El texto:
##############################
Centroamérica es la historia de un equívoco o de un enigma indescifrable. Tiene proyectos de unidad para llenar una enciclopedia, porque hasta el más pequeño se convierte en causa de conflictos interminables.
En realidad, Centroamérica es la historia de un fracaso. Nadie ha sido capaz de restituir la unidad que imperó durante los siglos coloniales. Tal vez porque era imposible, porque aquella unidad sólo pudo existir al amparo de un poder que tenía las credenciales de una victoria militar indiscutible junto a la investidura religiosa y cultural.
Dos siglos después del primer esfuerzo unitario propio, que se emprendió luego de la declaración de independencia, se mantiene la división. Centroamérica tiene buenas condiciones para la integración; sin embargo, siempre han triunfado los poderes provincianos y el caudillismo. Una vez es un conflicto comercial; otra, una disputa fronteriza; y otra más, un engorroso procedimiento aduanal. Hasta una acusación de espionaje lanzó Honduras contra El Salvador, el año pasado. Los dispositivos diplomáticos de los dos países concentraron su atención en aquel incidente ridículo para evitar que subiera a escalones mayores.
El equívoco se repite amparado en un vacío. Hay uniformidad territorial, incluso identidad histórica, pero no hay asidero político ni cultural. La política ha seguido el dictado de los ánimos levantiscos; y la cultura, el de las visiones provincianas procedentes de un ambiente agrario, patriarcal y autoritario. Un ambiente, además, propicio para la intervención extranjera.
##############################
Problemas:
[1] Según el texto sobre Centroamérica, ¿qué país acusó de espionaje a El Salvador el año pasado?
[2] Copia sin cambios un fragmento del texto sobre Centroamérica: empieza en las palabras "El equívoco se" y termina después de "la intervención extranjera.".
[3] Enumera los motivos de división que el texto sobre Centroamérica presenta con la serie "una vez…; otra…; y otra más".
##############################
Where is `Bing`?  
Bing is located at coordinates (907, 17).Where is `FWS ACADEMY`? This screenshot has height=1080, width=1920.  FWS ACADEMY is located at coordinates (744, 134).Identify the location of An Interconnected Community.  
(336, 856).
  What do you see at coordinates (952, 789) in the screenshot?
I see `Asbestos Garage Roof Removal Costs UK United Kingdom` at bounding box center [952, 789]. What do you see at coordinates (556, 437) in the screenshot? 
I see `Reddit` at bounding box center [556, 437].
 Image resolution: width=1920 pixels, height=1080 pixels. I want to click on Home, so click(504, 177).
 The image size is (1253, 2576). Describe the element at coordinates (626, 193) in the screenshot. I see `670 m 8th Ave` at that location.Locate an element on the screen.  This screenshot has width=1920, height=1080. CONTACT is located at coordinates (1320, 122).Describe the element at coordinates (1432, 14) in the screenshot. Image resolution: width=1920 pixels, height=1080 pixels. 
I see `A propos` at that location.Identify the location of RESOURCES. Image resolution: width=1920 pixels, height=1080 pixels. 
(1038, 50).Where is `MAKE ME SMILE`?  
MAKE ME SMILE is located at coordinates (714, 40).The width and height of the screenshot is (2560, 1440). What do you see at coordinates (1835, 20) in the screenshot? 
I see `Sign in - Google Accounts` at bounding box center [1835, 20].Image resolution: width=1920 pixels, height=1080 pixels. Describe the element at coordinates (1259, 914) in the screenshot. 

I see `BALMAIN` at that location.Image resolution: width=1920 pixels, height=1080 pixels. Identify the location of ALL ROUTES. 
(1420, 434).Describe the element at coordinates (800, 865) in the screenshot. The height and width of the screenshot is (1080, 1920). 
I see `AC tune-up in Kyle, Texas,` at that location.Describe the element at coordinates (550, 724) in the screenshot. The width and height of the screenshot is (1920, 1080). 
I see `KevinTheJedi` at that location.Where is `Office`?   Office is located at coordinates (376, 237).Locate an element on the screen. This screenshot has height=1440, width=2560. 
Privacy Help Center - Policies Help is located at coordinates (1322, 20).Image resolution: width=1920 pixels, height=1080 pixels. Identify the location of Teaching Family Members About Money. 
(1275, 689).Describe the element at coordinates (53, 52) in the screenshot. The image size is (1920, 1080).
##############################
Respuestas una a una:
[1] Honduras.

[2]
El equívoco se repite amparado en un vacío. Hay uniformidad territorial, incluso identidad histórica, pero no hay asidero político ni cultural. La política ha seguido el dictado de los ánimos levantiscos; y la cultura, el de las visiones provincianas procedentes de un ambiente agrario, patriarcal y autoritario. Un ambiente, además, propicio para la intervención extranjera.

[3]
- Un conflicto comercial
- Una disputa fronteriza
- Un engorroso procedimiento aduanal